*Required work:* Would you transcribe only the lines below, from the one containing "Collapse the sidebar menu icon" through the end of the material, exactly and with no pictures?
─── Task inputs
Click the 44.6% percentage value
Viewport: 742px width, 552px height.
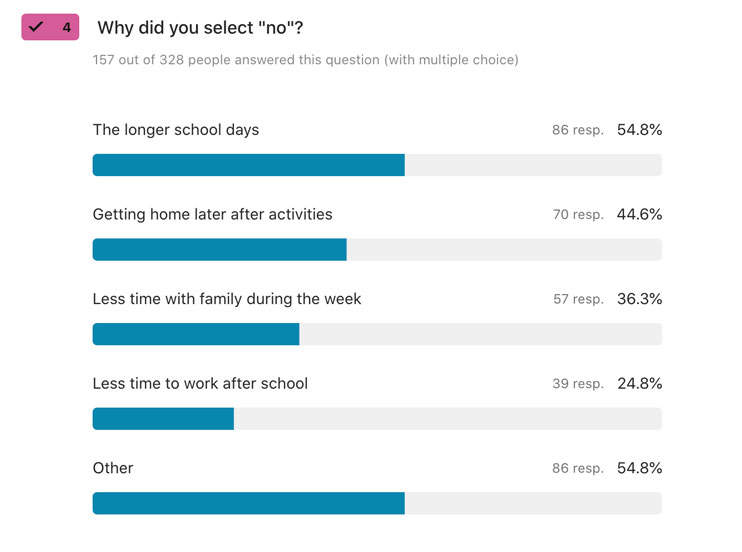pos(640,214)
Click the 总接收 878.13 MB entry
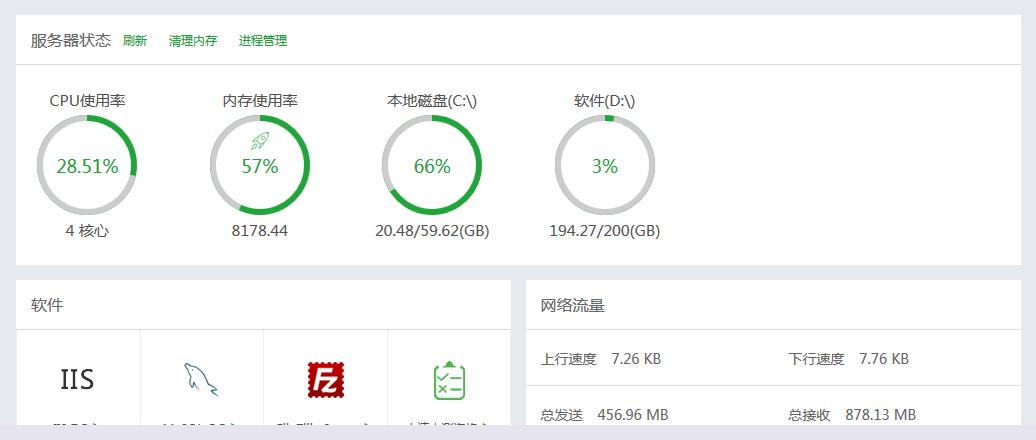Viewport: 1036px width, 440px height. [x=852, y=415]
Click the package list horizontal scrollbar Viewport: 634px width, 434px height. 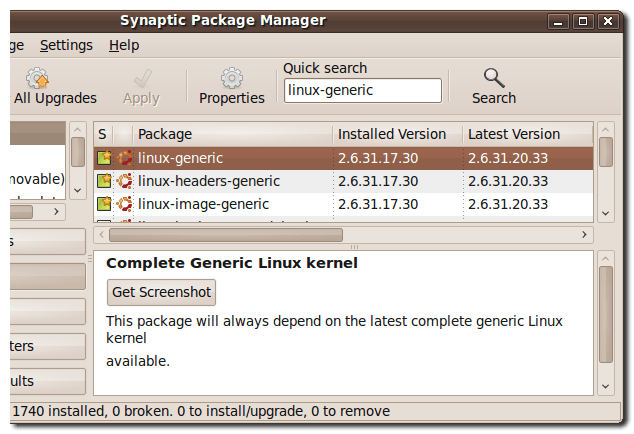pos(225,235)
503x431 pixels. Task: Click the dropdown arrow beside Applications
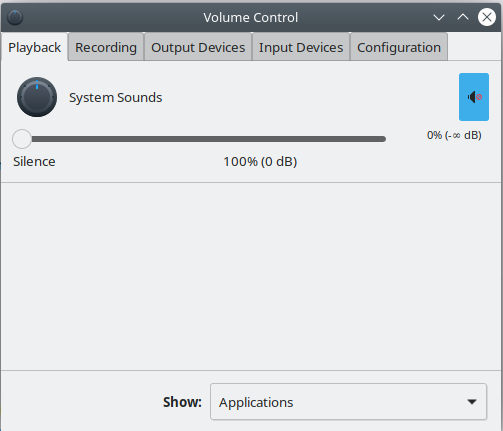[x=472, y=402]
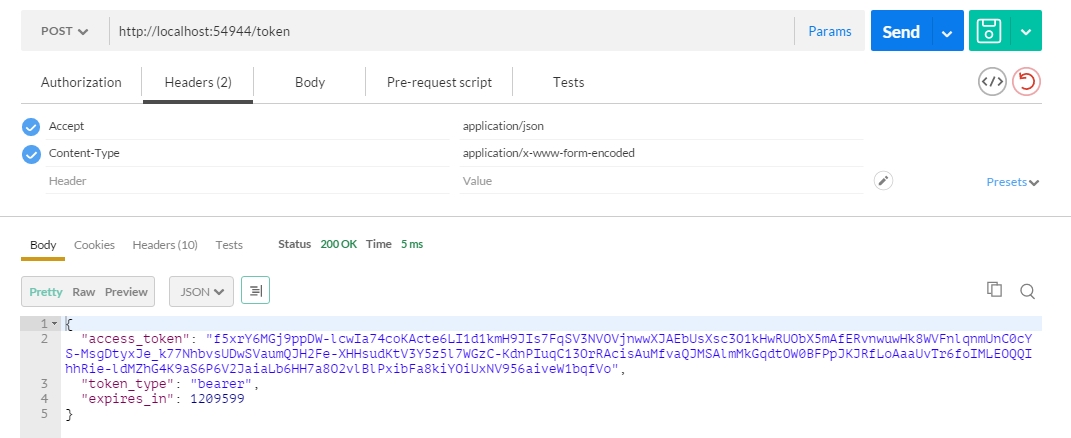Collapse the JSON root at line 1
The width and height of the screenshot is (1071, 438).
click(x=55, y=323)
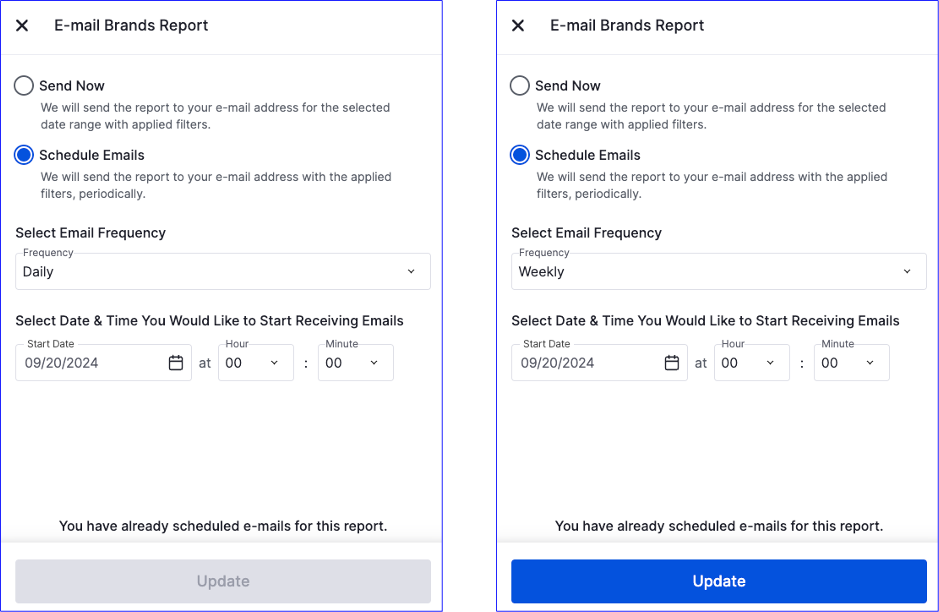The width and height of the screenshot is (939, 612).
Task: Expand the Frequency dropdown set to Weekly
Action: pos(718,272)
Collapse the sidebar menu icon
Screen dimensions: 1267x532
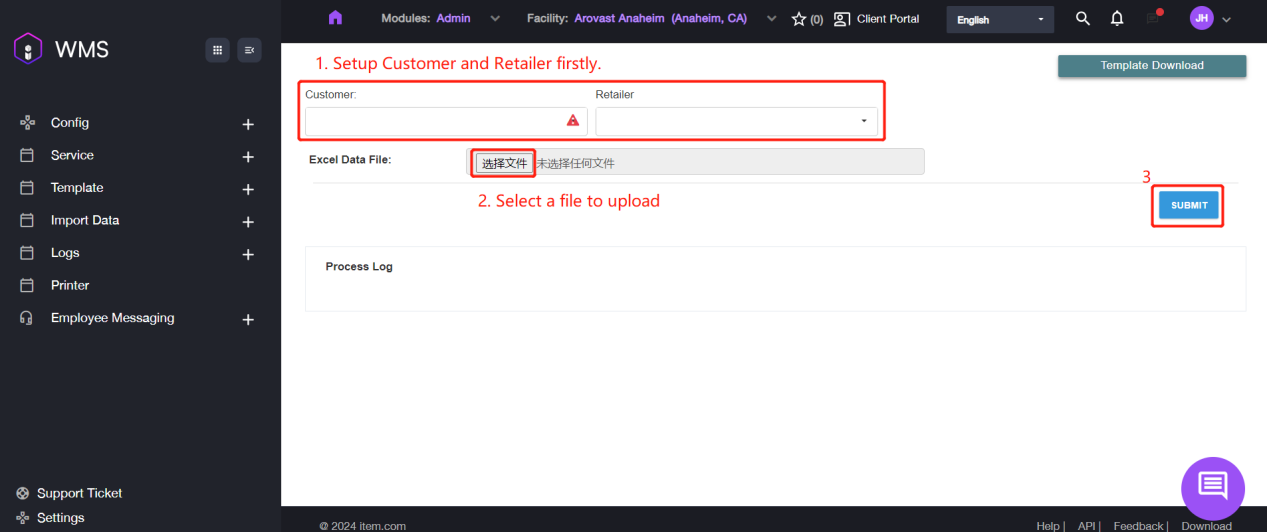click(x=249, y=50)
──────
*Result of this exercise:*
Collapse the sidebar menu icon
Screen dimensions: 1267x532
click(x=249, y=50)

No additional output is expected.